In accordance with Major League Baseball, 2,232 baseball bats were broken by batters from July to the end of the regular season. 756 of these bats broke into multiple pieces. An MLB research team was brought in after several high profile accidents seriously injured spectators, a base coach, and, finally, a plate umpire. Additionally, a number of close calls were reported including one with a team president and one with Bobby Cox, manager with the Atlanta Braves. The researchers discovered that maple bats were 3 x as very likely to shatter into multiple pieces than more conventional ash bats.
The researchers’ recommendations were presented to MLB in December. While you will find most likely numerous reasons behind the dramatic ruptures fans witness with maple, researchers are focusing on the structure of wood grain for maple bats. Most notably, maple grains have to be as straight as is possible. Unlike ash, straight grains for maple are harder to discover. No matter the form of wood, researchers feel bats are more inclined to fail if the so-called “slope of grain” is greater than one inch more than a 20-inch length of the bat (just below 3-degrees). Additionally, the face area from the bat that strikes the ball needs to be reconfigured by moving the trademark a quarter of any turn for maple.
It’s been about nearly 9 years since Barry Bonds broke the one season home run record when using a Maple Baseball Bat throughout the season. That magical season in baseball was the showcase year for Maple Bats. Although players like Joe Carter used Maple even way back to inside the late 1980’s, maple never really took off up until the 2001 season when Bonds crushed 73 home runs to interrupt the only season homerun record in baseball. From that point on, maple surged into a lot more hands in baseball…and maple hasn’t looked back ever since.

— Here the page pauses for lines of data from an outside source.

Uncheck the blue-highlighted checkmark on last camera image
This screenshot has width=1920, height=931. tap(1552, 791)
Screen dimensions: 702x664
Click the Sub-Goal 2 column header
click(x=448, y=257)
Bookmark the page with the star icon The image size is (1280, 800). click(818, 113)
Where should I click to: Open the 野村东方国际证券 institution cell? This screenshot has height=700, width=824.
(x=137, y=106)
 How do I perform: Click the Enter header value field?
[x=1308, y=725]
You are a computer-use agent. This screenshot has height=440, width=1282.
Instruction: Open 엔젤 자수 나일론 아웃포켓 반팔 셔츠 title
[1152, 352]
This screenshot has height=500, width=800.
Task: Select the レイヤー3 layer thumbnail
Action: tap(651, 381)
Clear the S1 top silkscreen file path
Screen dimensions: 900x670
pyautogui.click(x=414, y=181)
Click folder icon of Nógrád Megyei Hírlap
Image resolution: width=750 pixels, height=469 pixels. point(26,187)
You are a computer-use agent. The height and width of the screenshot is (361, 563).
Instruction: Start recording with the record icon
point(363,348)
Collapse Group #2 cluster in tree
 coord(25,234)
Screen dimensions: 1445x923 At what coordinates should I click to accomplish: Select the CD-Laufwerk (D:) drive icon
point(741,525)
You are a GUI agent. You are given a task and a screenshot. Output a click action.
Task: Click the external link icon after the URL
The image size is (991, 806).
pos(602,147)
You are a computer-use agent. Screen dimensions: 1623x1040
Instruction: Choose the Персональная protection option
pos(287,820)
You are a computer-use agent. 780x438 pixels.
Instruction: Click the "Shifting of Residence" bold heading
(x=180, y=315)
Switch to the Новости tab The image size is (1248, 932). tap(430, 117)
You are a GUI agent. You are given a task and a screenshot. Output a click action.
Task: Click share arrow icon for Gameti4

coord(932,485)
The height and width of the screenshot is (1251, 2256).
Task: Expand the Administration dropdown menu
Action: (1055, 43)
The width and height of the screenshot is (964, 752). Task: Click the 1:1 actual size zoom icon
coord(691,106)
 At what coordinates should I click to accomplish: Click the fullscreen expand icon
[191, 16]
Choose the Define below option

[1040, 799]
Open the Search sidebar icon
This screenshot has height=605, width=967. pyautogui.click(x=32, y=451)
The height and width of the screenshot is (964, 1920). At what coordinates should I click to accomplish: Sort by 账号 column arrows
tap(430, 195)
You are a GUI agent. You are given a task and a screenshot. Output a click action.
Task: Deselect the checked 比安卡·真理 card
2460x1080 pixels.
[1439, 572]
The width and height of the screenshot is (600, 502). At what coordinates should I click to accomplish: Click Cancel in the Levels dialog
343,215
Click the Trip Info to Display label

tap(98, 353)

Many things within our society grow to be fads, and not survive the trying times. Maple baseball bats are beginning to silence the critics that have been loud advocates against maple. There were multiple instances where maple has become the culprit of major injuries in baseball. A leading example was throughout the 2008 season when Pittsburgh Pirates hitting coach Don Long was hit within the face just beneath your eyes by a huge chunk of Nate McLouth’s maple bat during the eighth inning of any game at Dodgers Stadium. Witnesses say that chunk seemed to be about 50 % in the bat. Just ten days later, another maple bat chunk flew from the hands from the Colorado Rockies Todd Helton and flew to the stands and broke the jaw of the Dodgers fan.
A lot of players concerned with the safety of their teammates, coaches and fans have even switched from Maple to Ash or Birch. Such as a few seasons back, when Frank Thomas and Eric Chavez switched from Maple to Birch, and Jason Bay switched to Ash from Birch.
A 2005 study commissioned by the MLB found that there is no difference in how quickly the ball comes off a maple or ash bat. Yet still maple generally seems to give hitters a confidence that ash fails to. Even though the exact number of players who swing maple in the MLB is unknown, it is certain that it must be a majority; with a few reports estimating the number at 60 to 70 percent.
There also is undoubtedly an extended life span with Maple. Various reports have found that the typical lifespan of any Maple Bat in the MLB is approximately monthly, versus about a week long life span for Ash. So while there are concerns among MLB officials about the safety risks connected with maple wood baseball bat, Bat Manufactures will work hard alongside MLB officials to create a means to fix the safety risks; aside from prohibiting maple bats from baseball.
Throughout all the issues and controversy and worries surrounding Maple Baseball Bats, the demand remains there, and also the popularity remains growing. Maple bats may see some troubling times, but it seems like the newest bptdbt bat king has arrived to keep.
Furthermore, Major League Baseball has doubled its bat certification fee from $5,000 per company to $ten thousand. They’ve also doubled the liability insurance requirement from $5 million to $10 million.
In the end, it is actually hoped these measures will reduce the quantity of dangerous broken bat episodes for everybody enjoying America’s pastime. However, these may be just the first steps that will be taken. Only time will inform.